Legislators are proposing that if a ConCon is approved by voters this fall, the election for delegates will become a proving ground for several new ideas.
Sen. Les Ihara, who was a delegate to the last ConCon held in 1978, and Rep. Della Au Belatti, a freshman Makiki Democrat, are both introducing a bill package to organize a possible convention.
"The more the public knows about what this ConCon could look like, the better," Belatti said.
Both Ihara and Belatti support a convention.
"We want to encourage grass-roots organizing and having the community talk about broad constitutional issues," said Ihara (D, Kaimuki-Palolo).
"The purpose of the ConCon is to open up a statewide conversation about the constitutional principles underlying our government," Ihara said.

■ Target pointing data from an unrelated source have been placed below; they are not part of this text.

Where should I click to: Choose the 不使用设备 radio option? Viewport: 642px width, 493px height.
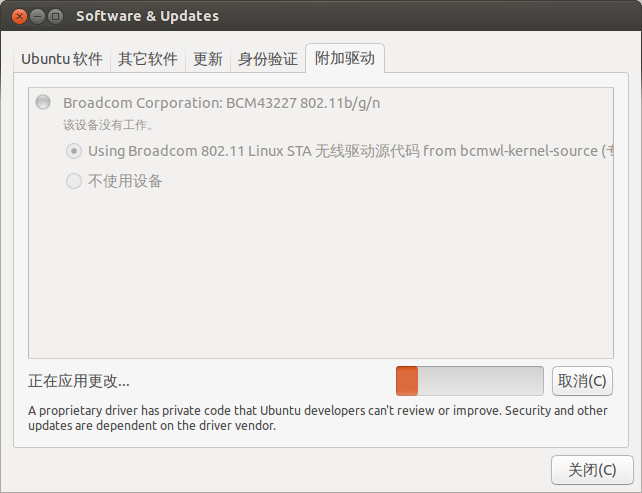pyautogui.click(x=74, y=181)
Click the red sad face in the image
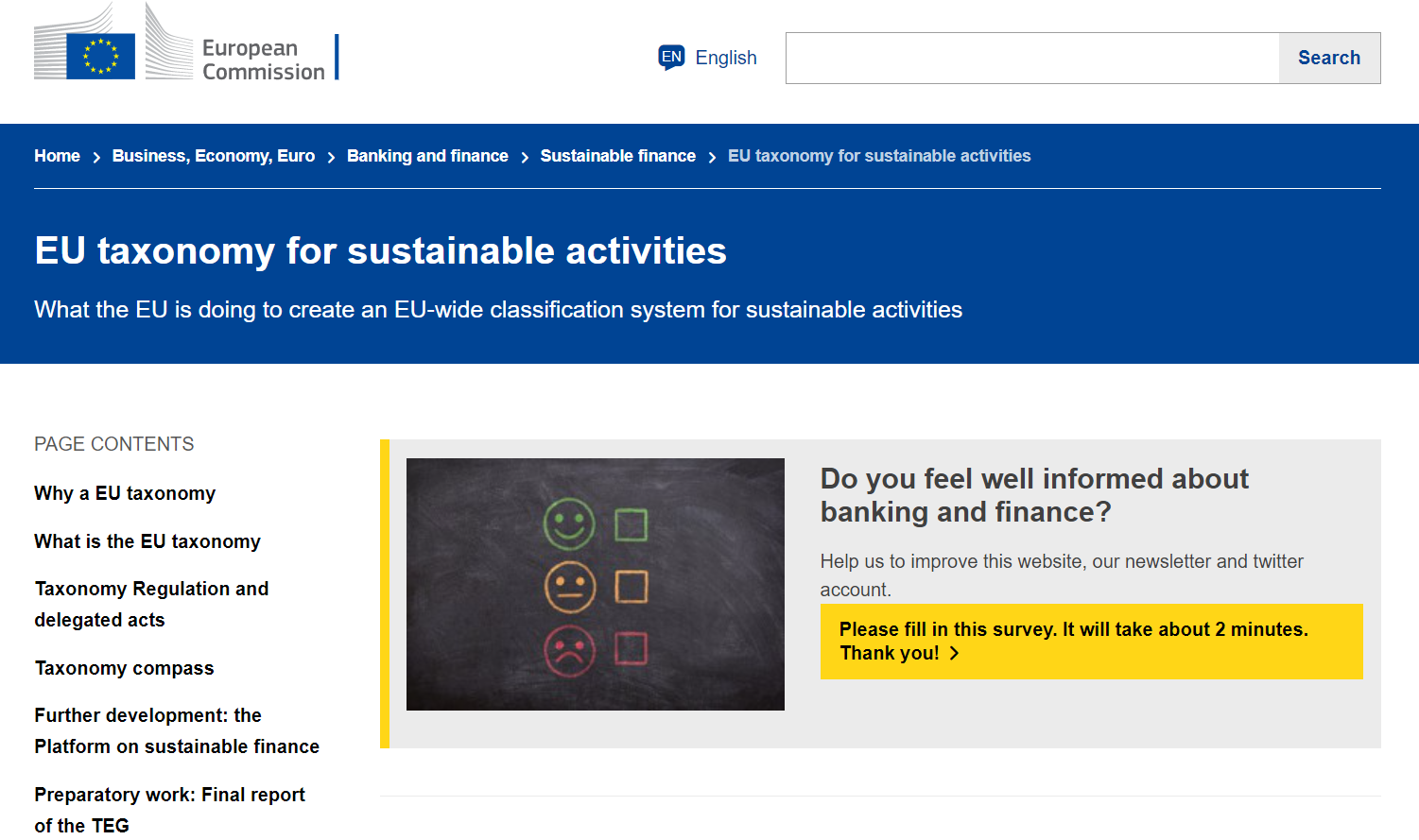Image resolution: width=1419 pixels, height=840 pixels. [x=569, y=650]

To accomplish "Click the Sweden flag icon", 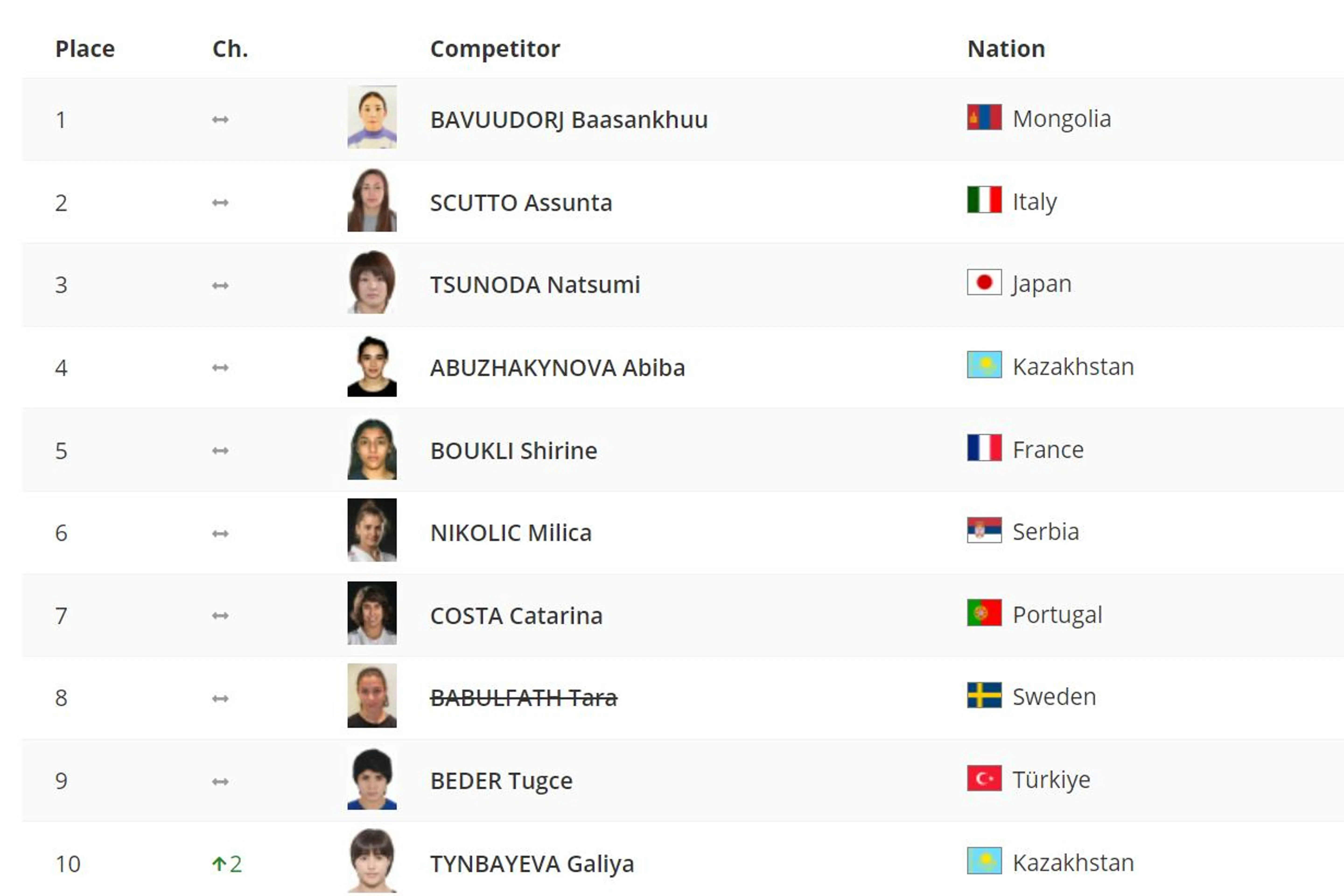I will [984, 695].
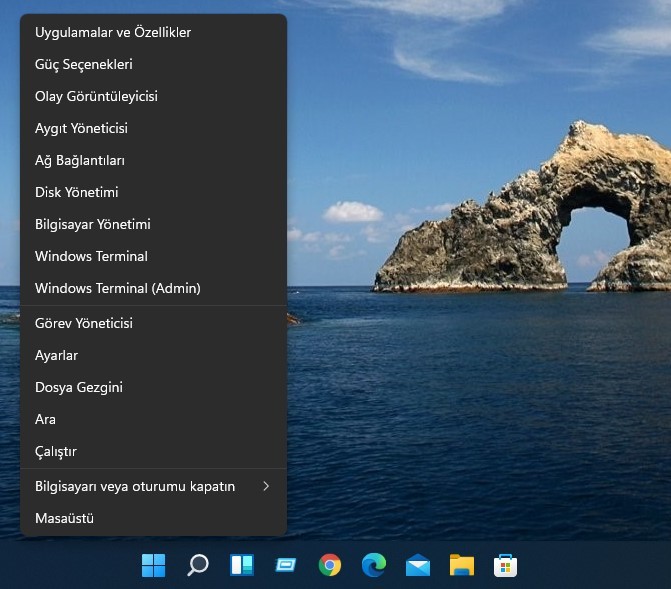Open Güç Seçenekleri from the menu
Viewport: 671px width, 589px height.
point(84,64)
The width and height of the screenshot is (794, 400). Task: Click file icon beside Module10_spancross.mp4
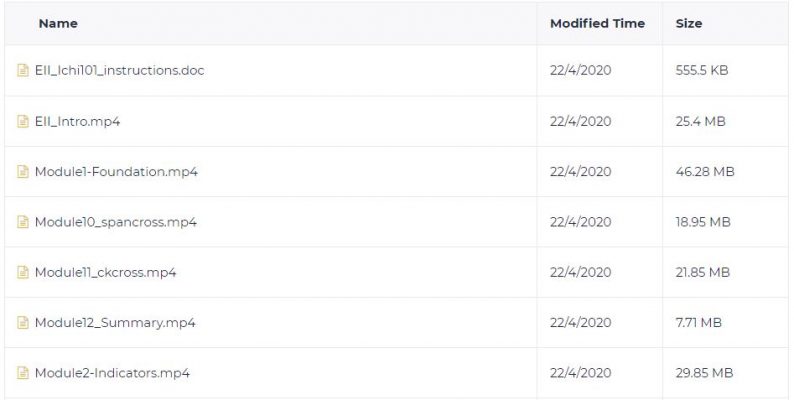(23, 222)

The ConCon proponents, however, disagree on who should run to be a delegate. Ihara says the ConCon delegates should not be incumbent politicians.
Belatti disagrees, saying that the ConCon should have a mix.
"It should be a good mix. In a ConCon, there is a need to include people who understand how government runs, so I don't think incumbents should be barred," Belatti said.
In fact, the lawyer and former member of the Campaign Spending Commission said she is considering running for ConCon if it is approved by voters in November.
"I have been asked if I would run for ConCon and I said I would consider it, because that is how important the ConCon is," Belatti said.
The bills the two are supporting include Senate Bill 2607, which would provide for full public funding for candidates to a ConCon, which means the candidates would not raise money from special-interest donors, in return for the state paying their campaign expenses.
"It would encourage competition," Ihara said.
"When you have competition, it excites the voters."
Another bill, SB 2616, would allow the election to be held by mail ballots only, which supporters say will save money and help lower the cost of the convention.